On Mon, 2014-10-06 at 13:41 +0200, David Kastrup wrote:
> Richard Shann <address@hidden> writes:
> 
> > In the lilypond 2.19 installed file
> >
> > usr/share/lilypond/current/ly/chord-modifiers-init.ly
> >
> > I see the following at line 27
> >
> >   <c es ges>-\markup { \super "o" } % should be $\circ$ ?
> >
> >
> > Here, instead of ees, is written es.
> >
> > I've tried this out, and it appears to be a synonym, but I don't see
> > this documented. Anyone know what's going on?
> 
> That's the natural name for it, cf
> <URL:http://www.lilypond.org/doc/v2.18/Documentation/music-glossary/pitch-names>.

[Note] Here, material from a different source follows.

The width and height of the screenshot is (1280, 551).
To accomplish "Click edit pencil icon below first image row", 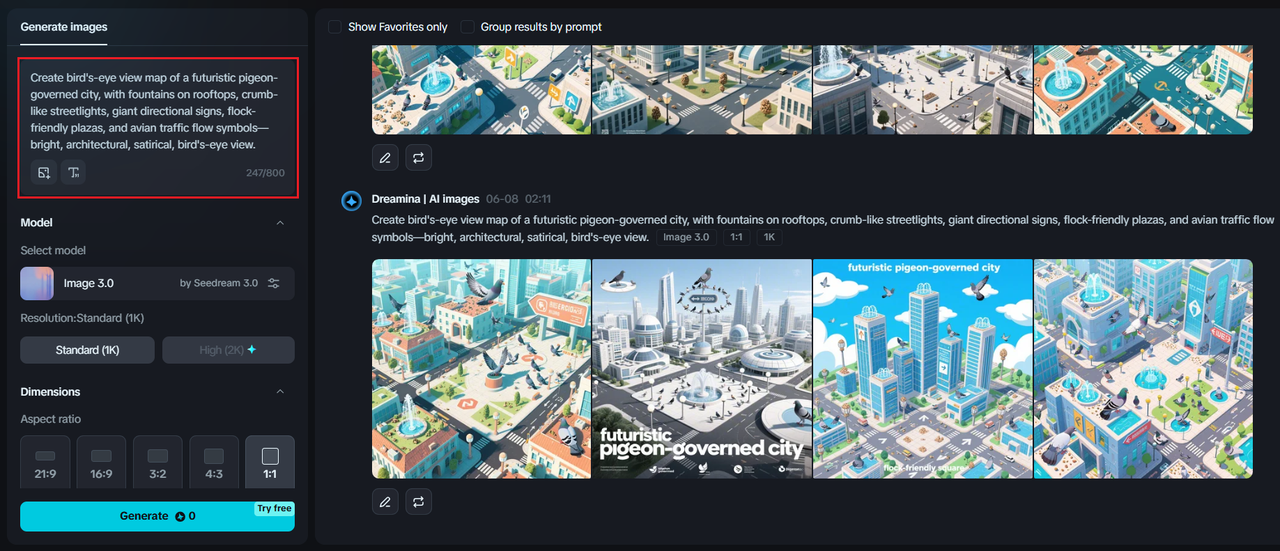I will 385,158.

> I don't know where you have looked for the information, but in the
> canonical point of documentation (or, depending on how you view it,
> immediately adjacent and cross-referenced from it), namely
> <URL:http://lilypond.org/doc/v2.18/Documentation/notation/writing-pitches#note-names-in-other-languages>,
> 
> I read
> 
>     In Dutch, aes is contracted to as, but both forms are accepted in
>     LilyPond. Similarly, both es and ees are accepted. This also applies
>     to aeses / ases and eeses / eses. Sometimes only these contracted
>     names are defined in the corresponding language files.
> 
> The "sometimes" sentence is somewhat hand-waving and it is not clear to
> what it applies.  Dutch as the default note entry mode also intended for
> foreigners and automatic notename generation, is more lenient in its
> forms.  German, IIRC, only accepts the correct contracted forms.